Der Kissen-Kuschelbär

  • Birgit Lutz
  • 04. Oktober 2019

Nordpol, Antarktis oder Grönland-Durchquerung: Unsere Autorin nimmt zu jeder ihrer Expeditionen grundsätzlich 217 Gramm extraweiches Zusatzgewicht mit – so viel wiegt ihr Kuscheleisbär   


Penny ist jetzt zwölf Jahre alt. Für eine Eisbärin in freier Wildbahn wäre das ein prima Alter, sie hätte die gefährlichen jungen Jahre überlebt und würde stark und wild und frei durch die Weiten der Polarwelt ziehen. Penny ist aber eine Plüschbärin. Und als solche hat sie ganz unerwartet einen ziemlich harten Job bekommen. Penny kam zu mir, weil meine Mutter mir etwas schenken wollte, als ich für eine Recherchereise zum Nordpol fahren durfte. Was lag da näher als ein Eisbär? Und natürlich nahm ich Penny mit auf die Reise.

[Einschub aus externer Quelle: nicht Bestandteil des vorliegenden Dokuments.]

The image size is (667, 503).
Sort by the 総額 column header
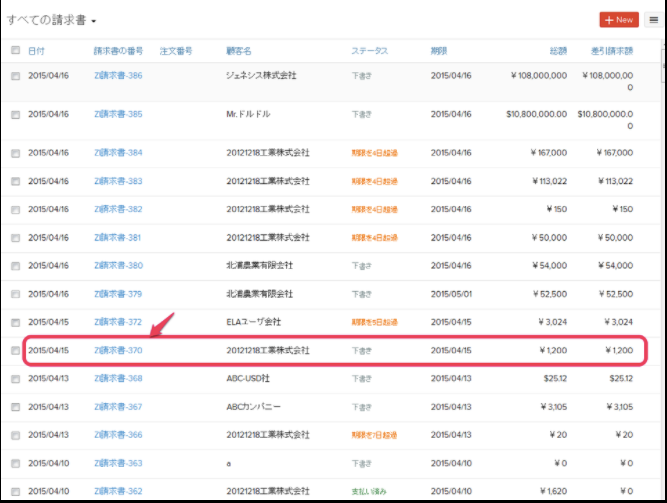556,50
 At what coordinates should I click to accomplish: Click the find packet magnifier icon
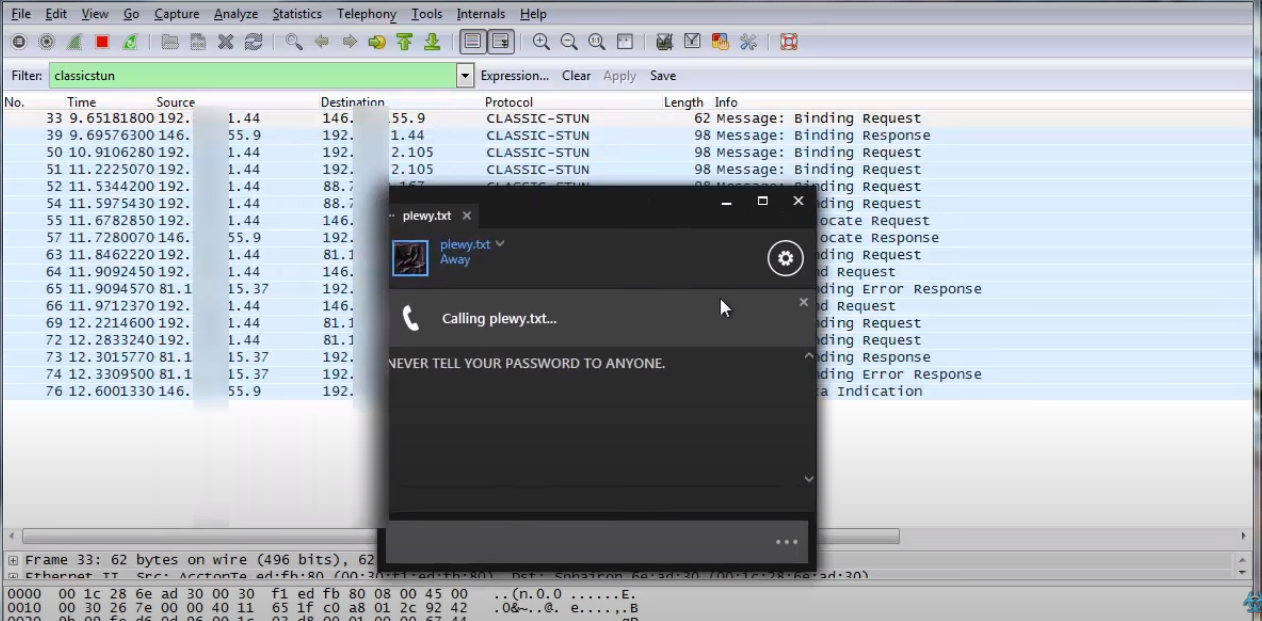(x=293, y=42)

Sie flog mit mir nach Moskau und weiter nach Murmansk, ging mit mir auf den Eisbrecher, der uns bis zum nördlichsten Punkt der Welt bringen sollte. Unterwegs ließ ich sie aus dem Fenster schauen, liefen da draußen doch ihre Brüder und Schwestern herum, vielleicht. Tagsüber saß Penny also am Bullauge, nachts lag sie mit mir in meiner Koje. Die Zimmermädchen bauten mir irgendwann aus Handtüchern Eisberge aufs Bett und drapierten Penny obendrauf. Das war die Zeit, in der Penny nicht viel zu tun hatte und von jedem begeistert begrüßt wurde.

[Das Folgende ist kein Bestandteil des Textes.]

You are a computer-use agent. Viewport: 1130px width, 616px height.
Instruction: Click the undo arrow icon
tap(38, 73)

66 Mal ist Penny nun schon mit mir in die Arktis gereist, davon 15 Mal zum Nordpol 

66 Mal mit Penny in die Arktis

Am Nordpol aber verliebte ich mich in das Eis und das Licht und dieses gesamte Expeditionsleben, das sich mir dort eröffnete. Und ich begann, auch auf Skiern in die Arktis hinein zu marschieren, bis zum Nordpol. Und obwohl man auf solchen Touren jedes Gramm abzählt, habe ich immer 217 Gramm extra dabei. So viel wiegt Penny. Im Zelt änderte sich Pennys Aufgabenbeschreibung plötzlich von Kuschel- zu Kissenbärin. Ihr kleiner weicher Körper passt genau in meine Nackenkuhle; Penny macht Schlafen auf Eis kommoder. Sie ist somit von lustigem Luxus zur unverzichtbaren Teampartnerin geworden, die ich nie vergesse. Auf meiner Grönland-Durchquerung wurde Penny auch noch zur Tröstbärin, als ich auf den mittleren 200 von insgesamt 600 Kilometern jeden Abend in ihr flauschiges Fell weinte, weil der Weg einfach nicht enden wollte.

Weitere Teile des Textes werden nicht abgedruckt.